PAGE TEXT:

No, not that one, but “fat.” Sadly, body image issues are coming up earlier and earlier with kids these days due in no small part to social media and the images portrayed in the media in general. That’s why it’s important that parents talk to their kids about what exactly that means, so as to hopefully instill a confidence in them early on.

That was the case for Allison Kimmey, who shared this story on Instagram and Facebook where it quickly went viral, and it’s not hard to see why.

  via : Instagram  

Along with this picture, she wrote: “My daughter called me fat today. She was upset I made them get out of the pool and she told her brother that mama is fat. I told her to meet me upstairs so we could chat. Me: ‘what did you say about me?’ Her: ‘I said you were fat, mama, im sorry’ Me: ‘let’s talk about it. The truth is, I am not fat. No one IS fat. It’s not something you can BE. But I do HAVE fat. We ALL have fat. It protects our muscles and our bones and keeps our bodies going by providing us energy. Do you have fat?’ Her: ‘yes! I have some here on my tummy’ Me: ‘that’s right! So do I and so does your brother!’

Her brother: ‘I don’t have any fat, I’m the skinniest, I just have muscles.’

  via : Instagram  

Me: ‘actually everyone, every single person in the world has fat. But each of us has different amounts.’ Her brother: ‘oh right! I have some to protect my big muscles! But you have more than me’ Me: ‘Yes, that’s true. Some people have a lot, and others don’t have very much. But that doesn’t mean that one person is better than the other, do you both understand?’ Both: ‘yes, mama’ Me: ‘so can you repeat what I said?’ Them: ‘yes! I shouldn’t say someone is fat because you can’t be just fat, but everyone HAS fat and it’s okay to have different fat.’ Me: ‘exactly right!’

  via : Instagram  

“Each moment these topics come up i have to choose how I’m going to handle them. Fat is not a bad word in our house. If I shame my children for saying it then I am proving that it is an insulting word and I continue the stigma that being fat is unworthy, gross, comical and undesirable. Since we don’t call people fat as an insult in my household, I have to assume she internalized this idea from somewhere or someone else. Our children are fed ideas from every angle, you have to understand that that WILL happen: at a friends house whose parents have different values, watching a tv show or movie, overhearing someone at school- ideas about body image are already filtering through their minds. It is our job to continue to be the loudest, most accepting, positive and CONSISTENT voice they hear. So that it can rise above the rest. Just do you!”

GIVEN DATA:
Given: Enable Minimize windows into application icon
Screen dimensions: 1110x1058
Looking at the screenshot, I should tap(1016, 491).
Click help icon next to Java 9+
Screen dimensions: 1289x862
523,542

--

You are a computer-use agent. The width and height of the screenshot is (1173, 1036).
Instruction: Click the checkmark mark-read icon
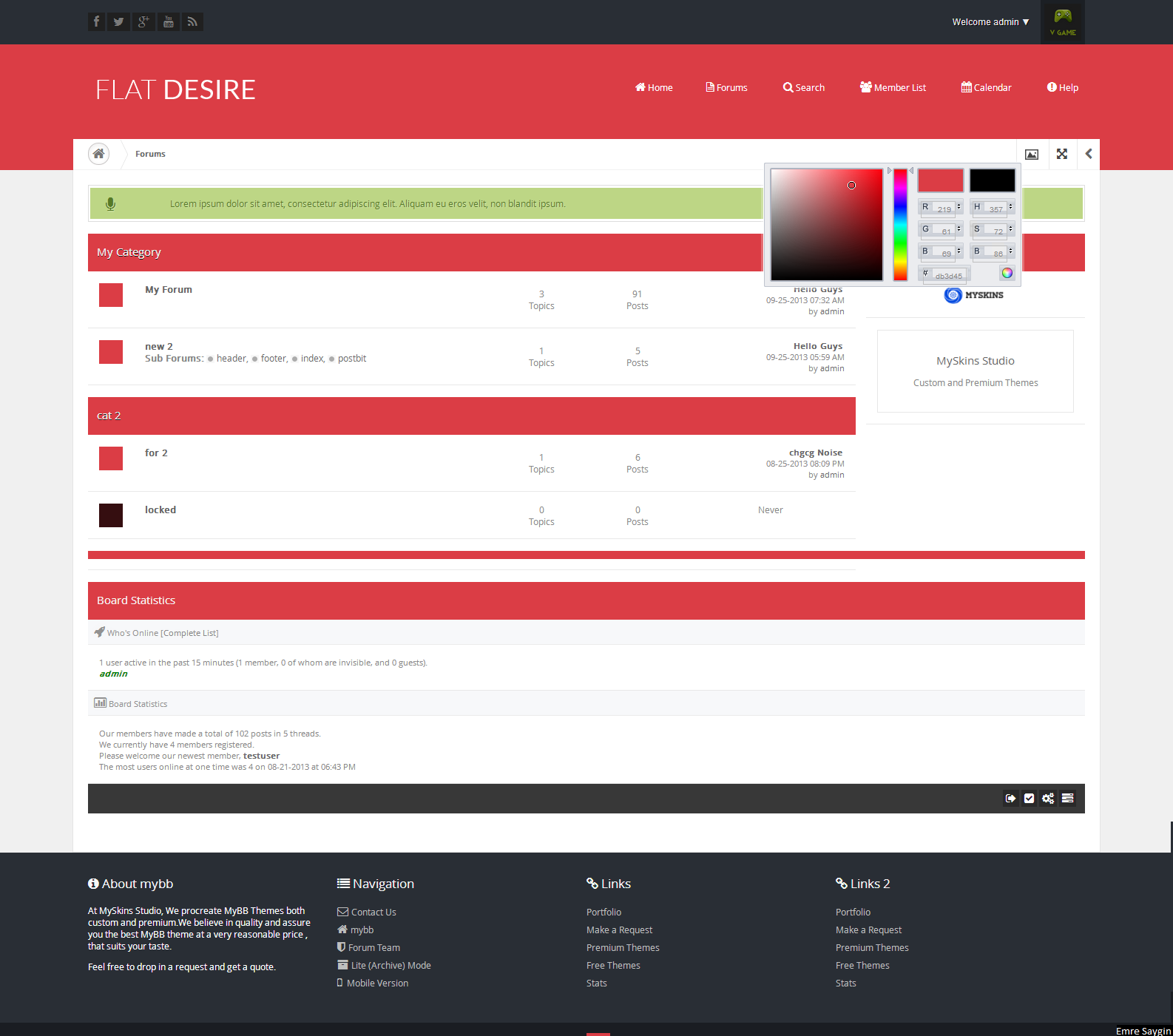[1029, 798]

WORK ORDER: Would you transcribe the part of the body-image text between "No, not that" and "to see why.", inclusive, word for word? The records have nothing to do with this.

EXERCISE SOLUTION:
No, not that one, but “fat.” Sadly, body image issues are coming up earlier and earlier with kids these days due in no small part to social media and the images portrayed in the media in general. That’s why it’s important that parents talk to their kids about what exactly that means, so as to hopefully instill a confidence in them early on.

That was the case for Allison Kimmey, who shared this story on Instagram and Facebook where it quickly went viral, and it’s not hard to see why.